Echo back the items word for word, from the line containing "You are a GUI" through the line containing "[x=511, y=364]", omitting the pictures.

_Listed entries_
━━━━━━━━

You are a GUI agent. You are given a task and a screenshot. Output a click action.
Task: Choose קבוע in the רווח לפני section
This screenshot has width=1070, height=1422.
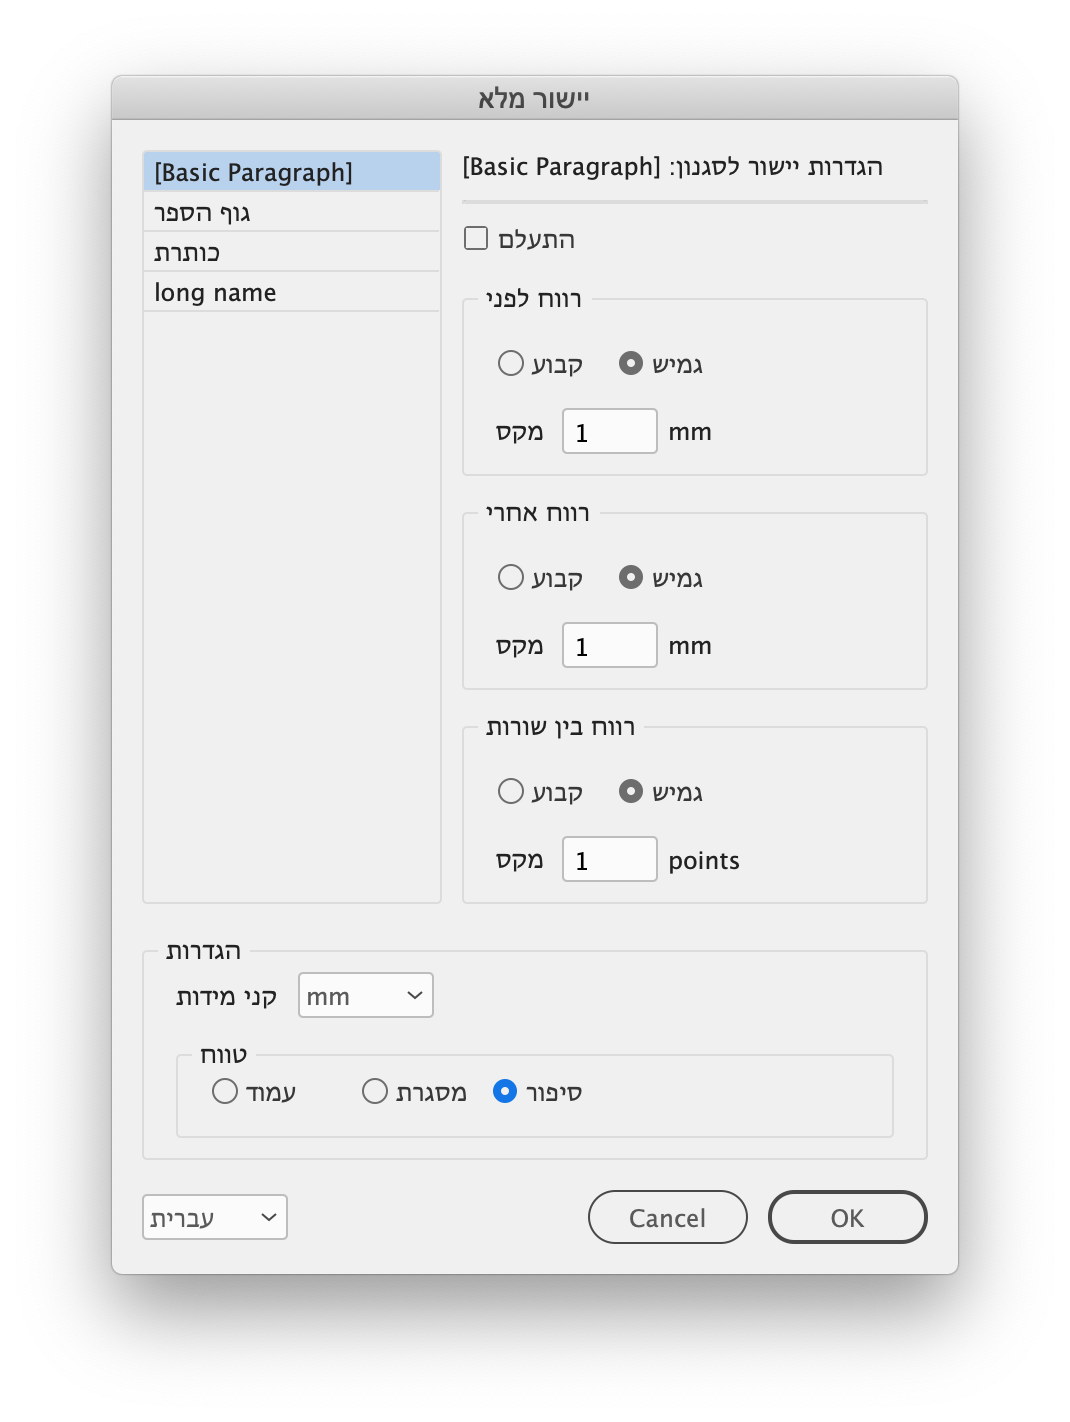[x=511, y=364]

━━━━━━━━

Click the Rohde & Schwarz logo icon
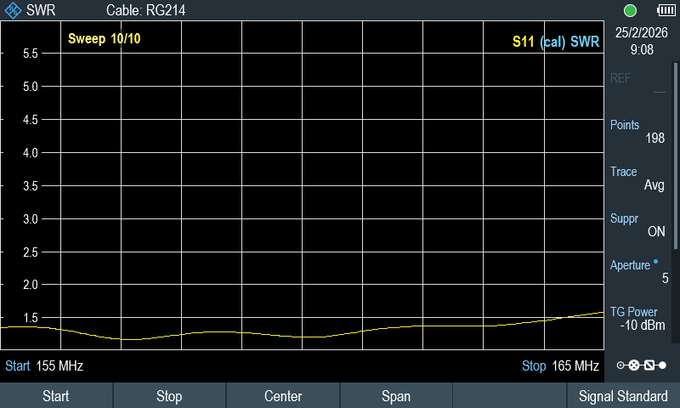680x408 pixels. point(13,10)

━━━━━━━━

_Complete output_
You are a GUI agent. You are given a task and a screenshot. Output a click action.
Task: Choose קבוע in the רווח לפני section
This screenshot has width=1070, height=1422.
[x=511, y=364]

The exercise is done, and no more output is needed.